Towards the end of his life Uchiyama Roshi, the teacher of Shohaku Okumura wrote this poem, ‘Samadhi, Treasury of the Radiant Light’:
Though poor, never poor
Though sick,never sick
Though ageing, never ageing
Though dying, never dying
Reality prior to division
Here lies unlimited depth
Using more traditional language, Uchiyama Roshi is talking about our dharma position. That is, seen one way, we are particular limited beings, in our karmic position, with our gender, age, health and so on. In another way, because we are part of this dynamic wholeness, each being is also that whole. It’s like touching a person. You can touch that person on the hand, and simultaneously you are touching their hand, but you are also touching the whole person.
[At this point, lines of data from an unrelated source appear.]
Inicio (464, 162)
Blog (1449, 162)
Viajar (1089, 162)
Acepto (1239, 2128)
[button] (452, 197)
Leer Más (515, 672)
That experience of wholeness cannot be achieved by taking the familiar dualities of mind and body, self and world and by effort fusing them into one. We can only find ourselves there, as it were, by accident. The paradigm way of finding ourselves there by accident is through Zazen, and the gradual erosion of these apparent dualities in our actual experience when we sit. When we sit in a balanced posture, our idea of ourself, of this lump of mind flesh , is intermittently eclipsed by the felt experience of spaciousness.
The spaciousness inside us, around us and outside us. That space is continuous. In this way we can gradually get to a position which is underneath these dualities, but we can’t -sadly – get there with the head.